→ **Task objective**
Rewrite all of the records below as a numbered list, dropping any blank lines. Leave the pictures out.

→ **Data to use**
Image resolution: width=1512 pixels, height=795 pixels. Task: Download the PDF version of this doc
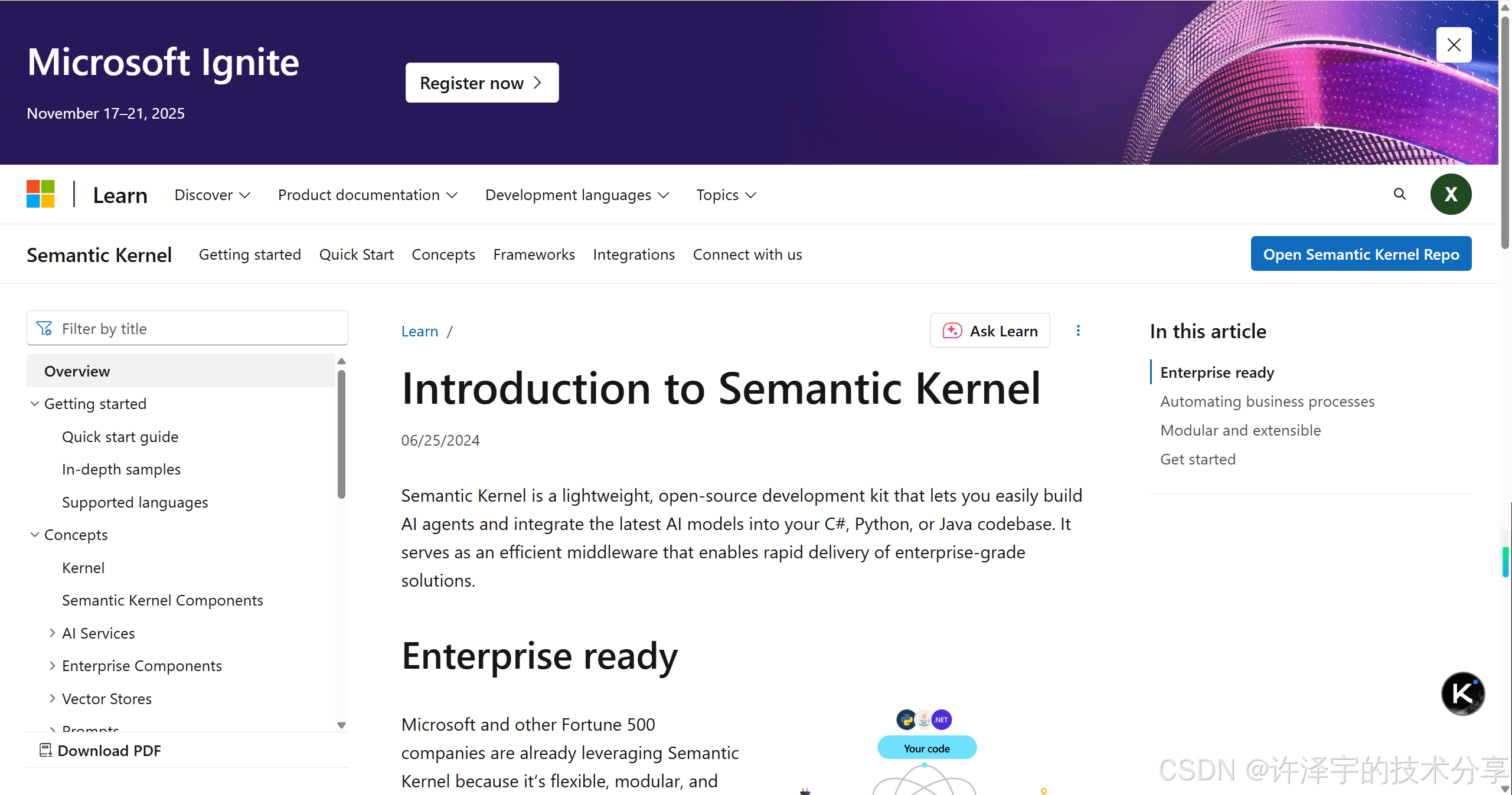pos(109,750)
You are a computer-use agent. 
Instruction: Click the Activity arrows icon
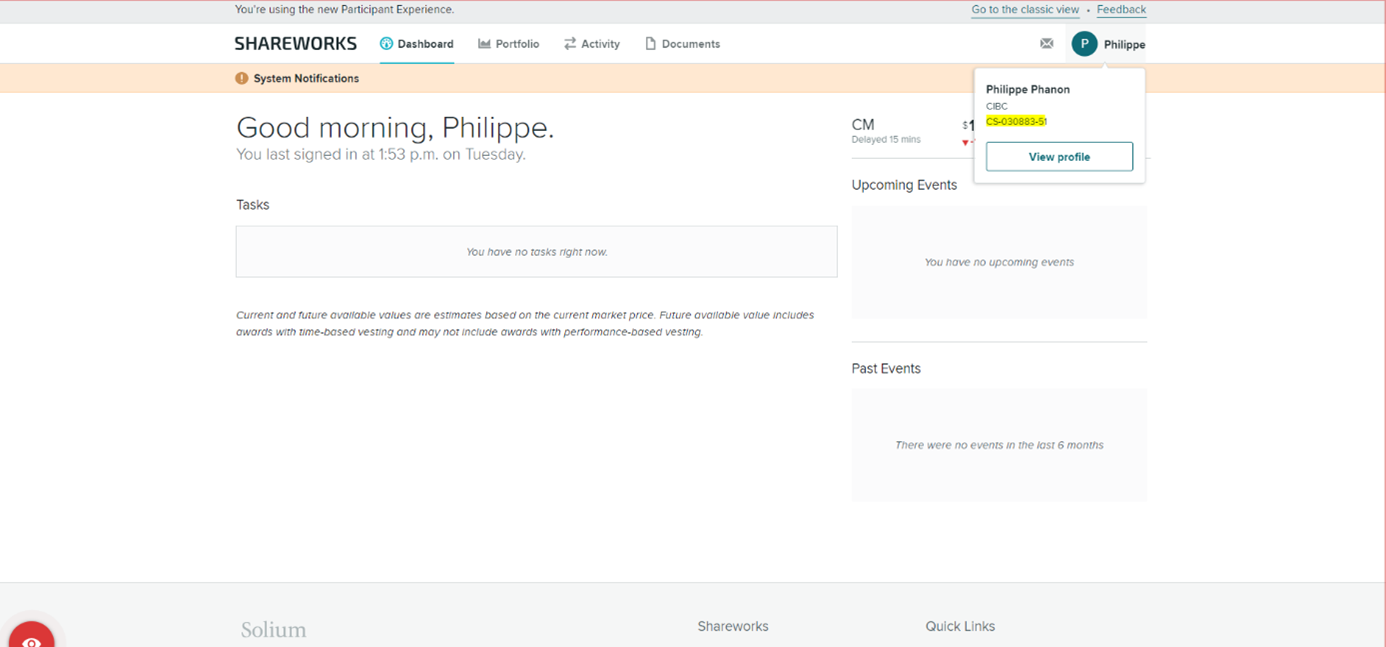(x=570, y=44)
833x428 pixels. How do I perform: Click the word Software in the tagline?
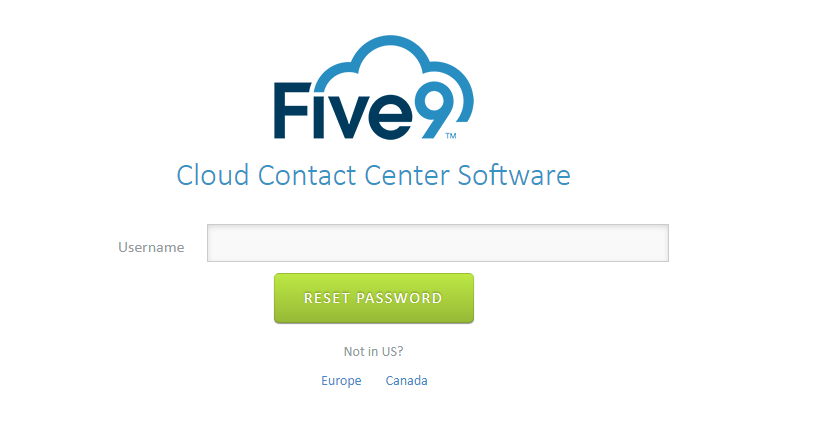pyautogui.click(x=514, y=175)
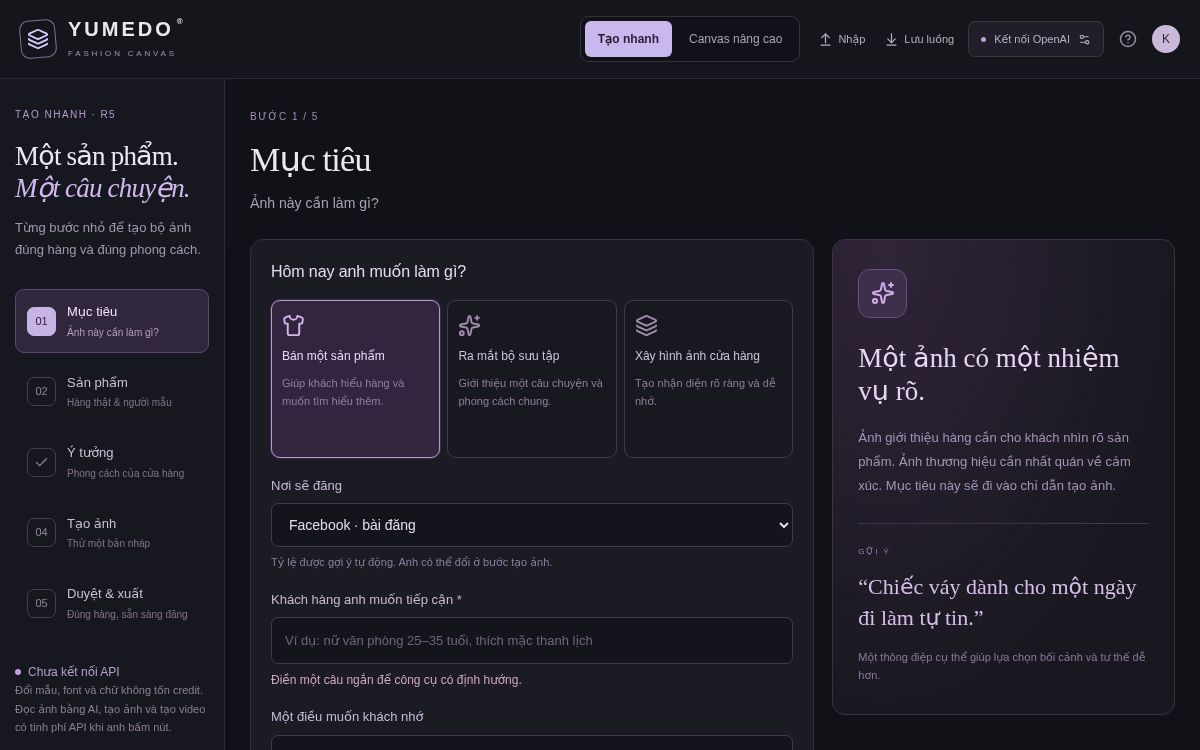This screenshot has width=1200, height=750.
Task: Select the Tạo nhanh tab
Action: [x=628, y=39]
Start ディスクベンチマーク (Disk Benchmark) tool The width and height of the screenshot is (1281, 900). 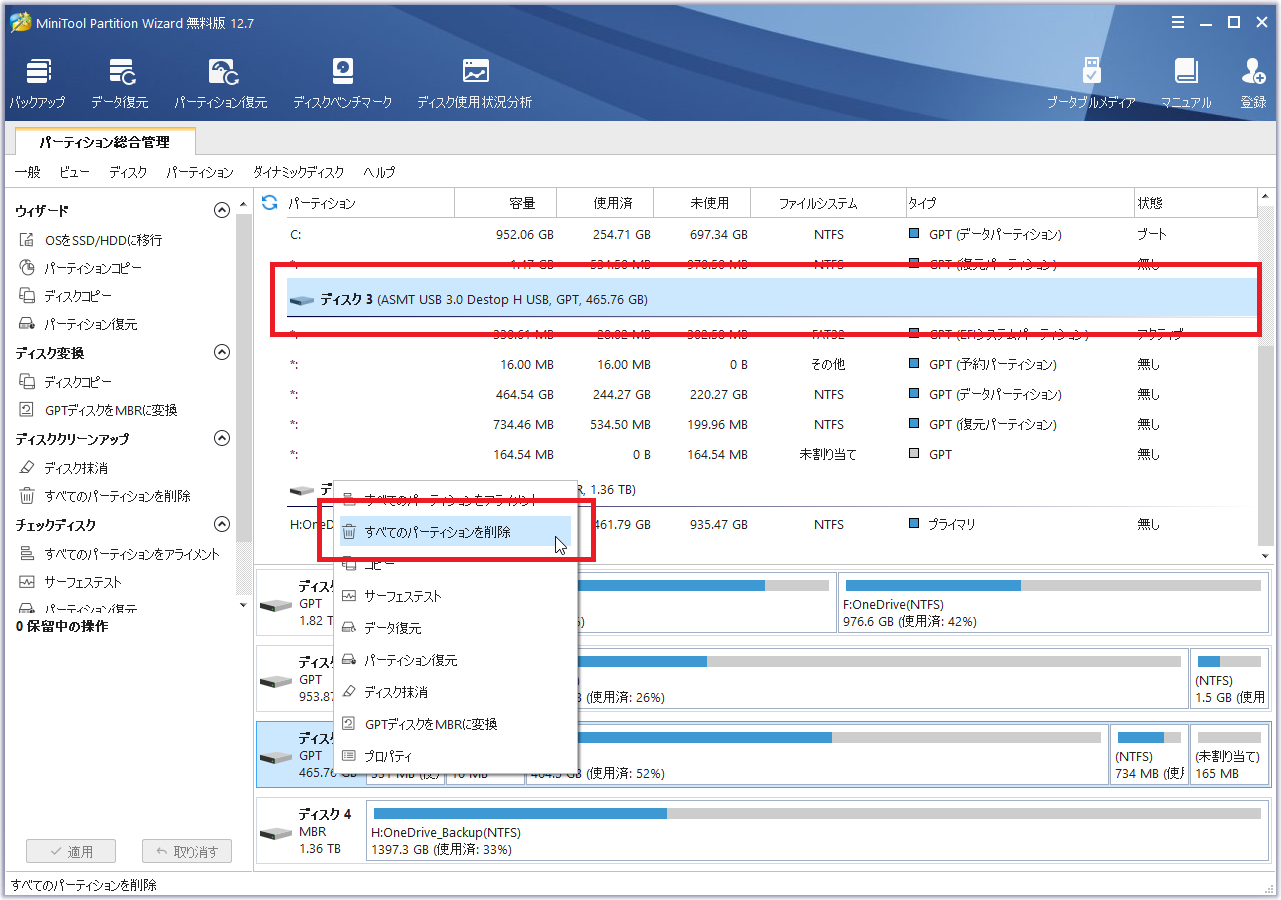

→ **Answer in full**
1. Image resolution: width=1512 pixels, height=795 pixels. Task: Download the PDF version of this doc
2. pos(109,750)
3. You are a computer-use agent. 
4. Instruction: Click the Activity arrows icon
5. (x=570, y=44)
6. 833x428 pixels. How do I perform: Click the word Software in the tagline?
7. pyautogui.click(x=514, y=175)
8. This screenshot has width=1200, height=750.
9. Task: Select the Tạo nhanh tab
10. Action: [x=628, y=39]
11. Start ディスクベンチマーク (Disk Benchmark) tool The width and height of the screenshot is (1281, 900). 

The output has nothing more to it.